With my previous experiences, while greatly disappointed, I acknowledged my dismal history with green things and also owned the failure as my own, having left a Narrow Spot. Since I love a good experiment, I kept both Petunia pots where they had always been (the Narrow Spot now barricaded I hoped) and continued to water both the same. I bemoaned the short-cropped one and praised the flowering one And I tended to both. The cropped-one began to quickly put out recovery leaves, much to my glee, and the flowering one continued to produce its flowers, though it began to look tired. The cropped one grew more bushy, the flowering one still flowering but with yellowing leaves and grew more stringy. I wasn’t sure what I, the Petunia Expert, was doing wrong. The cropped one started flowering vibrant flowers again….

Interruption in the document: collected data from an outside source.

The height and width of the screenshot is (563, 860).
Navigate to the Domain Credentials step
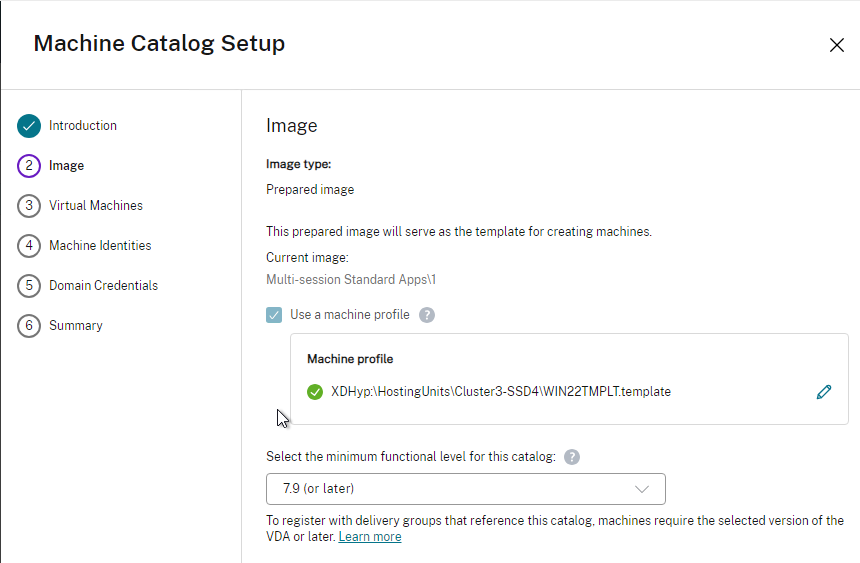[103, 286]
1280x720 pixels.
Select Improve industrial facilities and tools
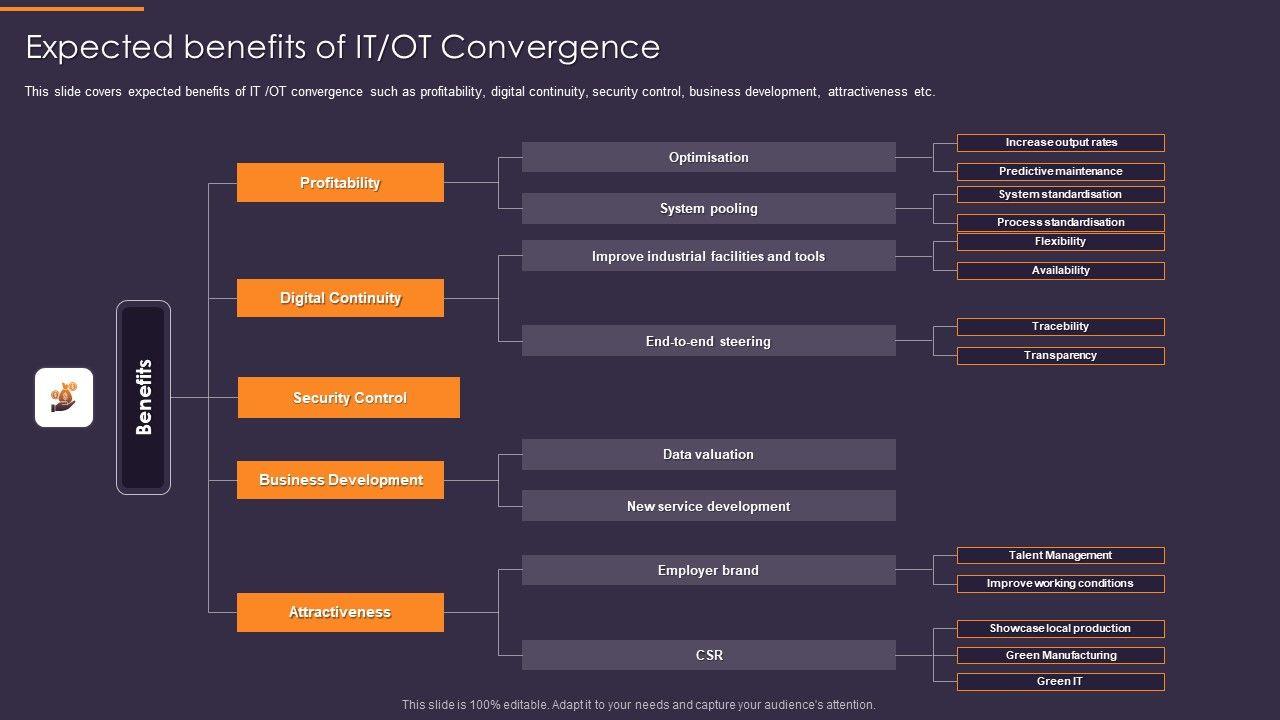pyautogui.click(x=708, y=256)
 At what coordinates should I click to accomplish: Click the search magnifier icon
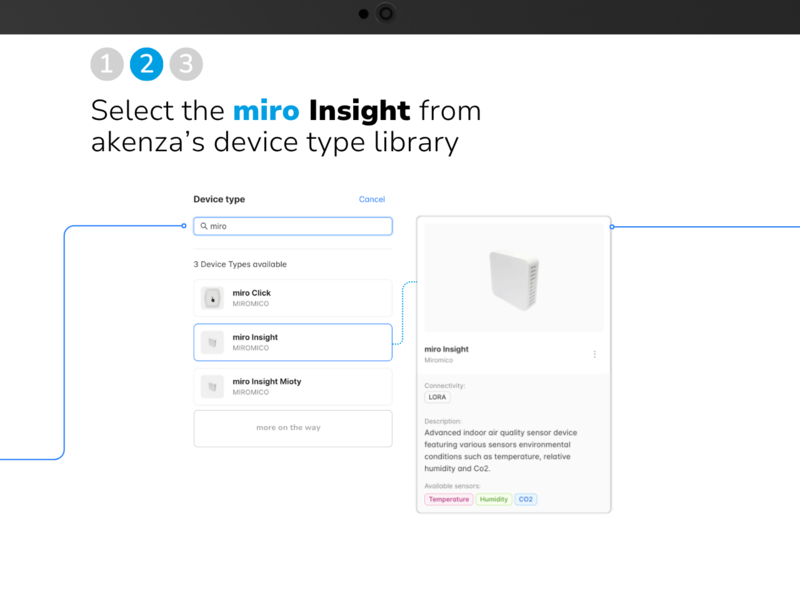tap(204, 227)
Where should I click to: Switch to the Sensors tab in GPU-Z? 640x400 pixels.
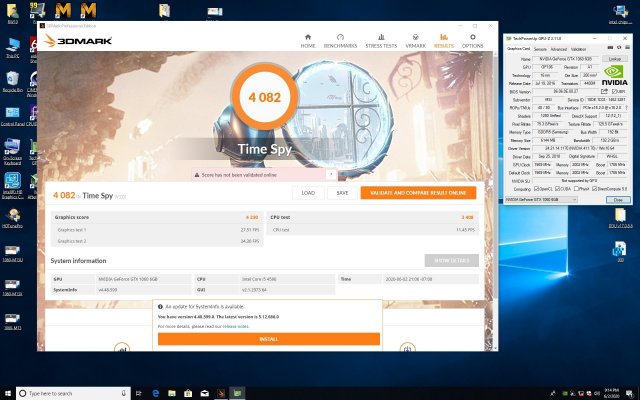point(541,48)
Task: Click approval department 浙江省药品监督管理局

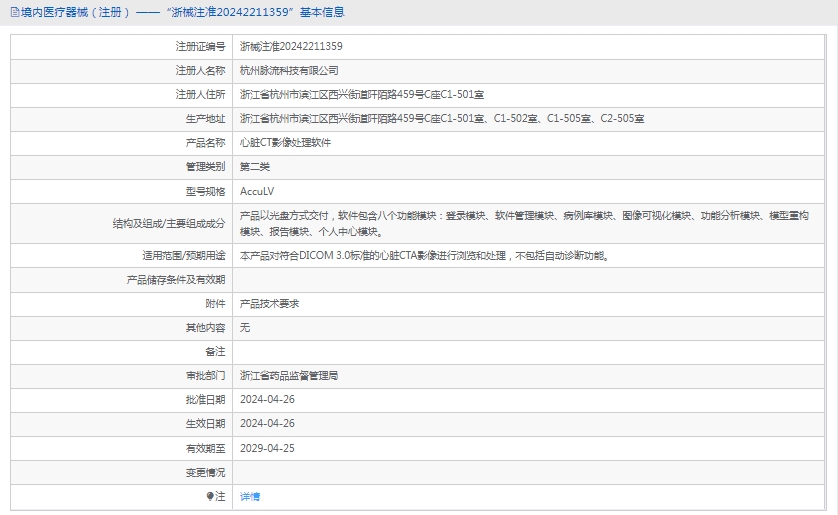Action: click(289, 376)
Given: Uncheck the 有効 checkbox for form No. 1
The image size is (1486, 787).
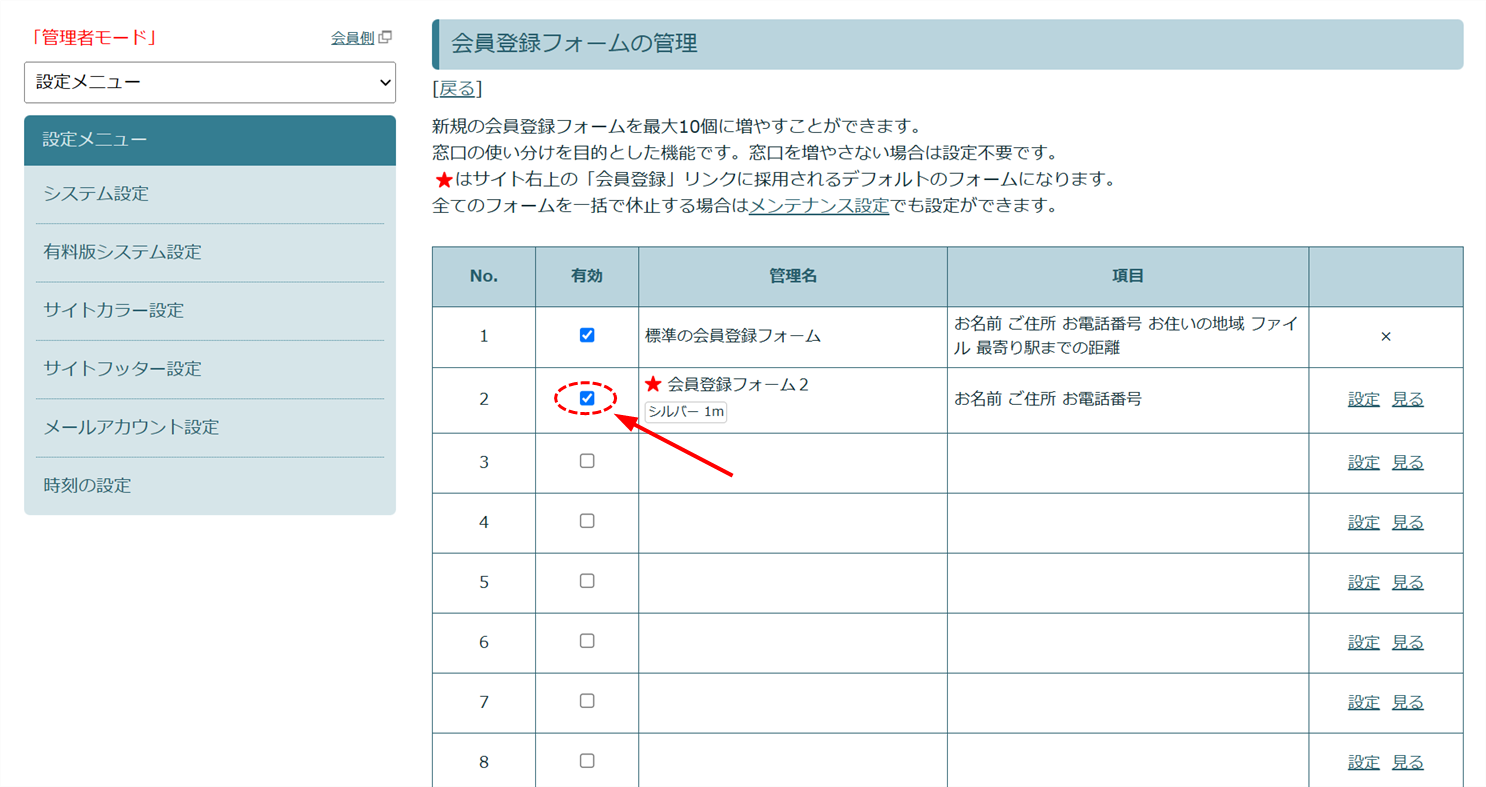Looking at the screenshot, I should coord(587,336).
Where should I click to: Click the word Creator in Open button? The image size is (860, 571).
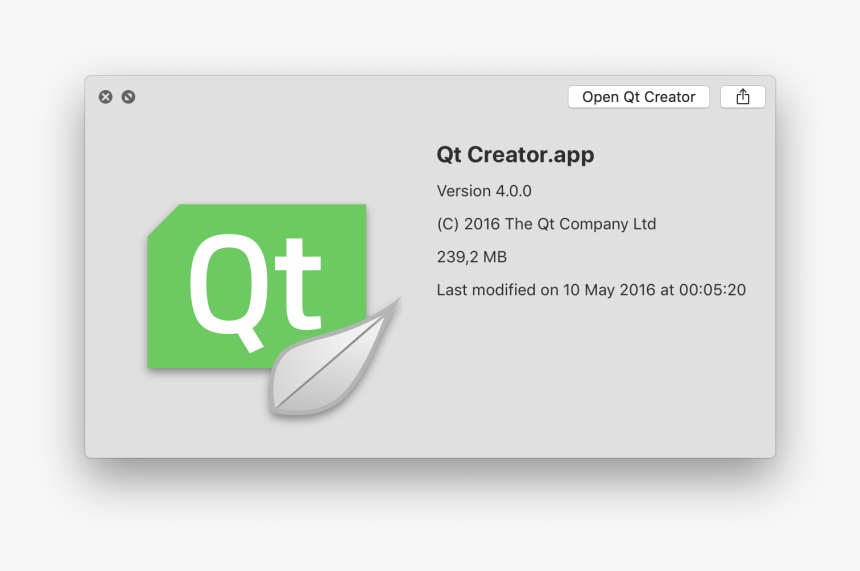coord(670,97)
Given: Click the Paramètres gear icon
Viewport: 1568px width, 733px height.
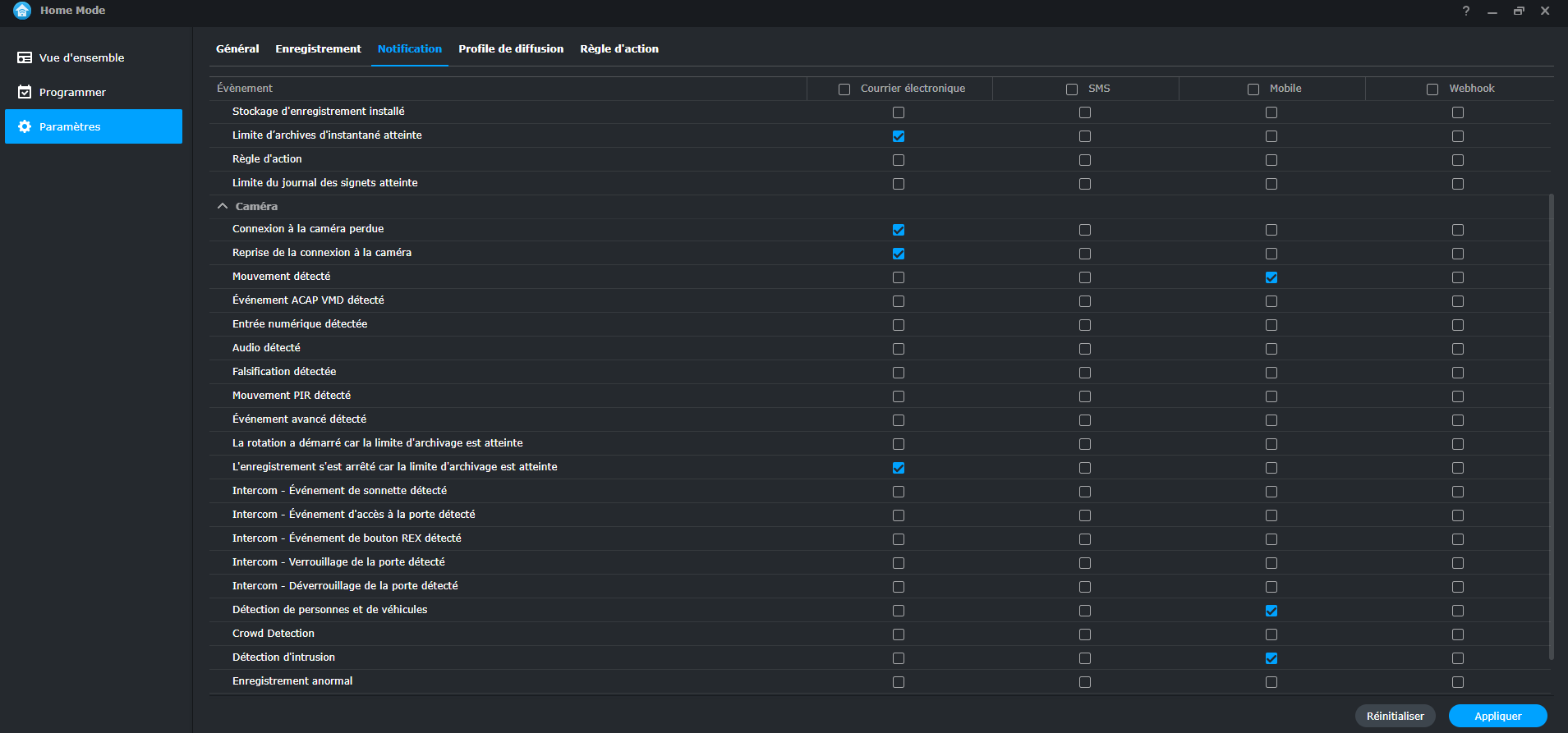Looking at the screenshot, I should [25, 126].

We find ourselves flowering as God intended. Life is going well, life could even be beautiful. Then an Enemy (an event, a person, a disappointment, a failure) slips through a Narrow Spot and before we know it we’re nipped in the bud, nearly to our Roots that hold us to what we know. Why did this happen?! Possibly we simply say “I’ve always been like this, a failure”…or “it was my fault, no wonder.”
Or maybe we’re the Flowering One, looking on at the Cropped One who has gone through a painful nipping. We are praised for continuing to do THE JOB while others are failing. We pat ourselves on the back. Aren’t we glad the nipping didn’t find our Narrow Spot? Maybe it was judgement for the Cropped One, maybe they deserved it, maybe it was just bad luck.
But both of us are allowed to continue on in our way, both are provided the Water and the Sun. Both are protected from the Enemy equally. And given time, the Cropped One begins to regrow in deep colors, then producing stunning flowers. Out of the adversity, regrowth causes the Cropped One to become flowering again. And the Flowering One…well, it continues to flower but before long appears unhealthy, bedraggled, tired…more so than the Cropped One.
And I lovingly, reluctantly yet firmly, took my garden loppers to the flowering one and nipped it down myself, nearly to the dirt level. Can it be that God works through the adversity, even the Enemy, to reshape and regrow us after we’ve been cut down? And can it be that God HIMSELF may cause the flowering of us…the unhealthy, bedraggled, tired…to be nipped in the bud so that we can ALSO regrow, become healthy, and flower again. Just as He’d designed us to.
I am the true vine, and my Father is the gardener. He cuts off every branch in me that bears no fruit, while every branch that does bear fruit he prunes so that it will be even more fruitful.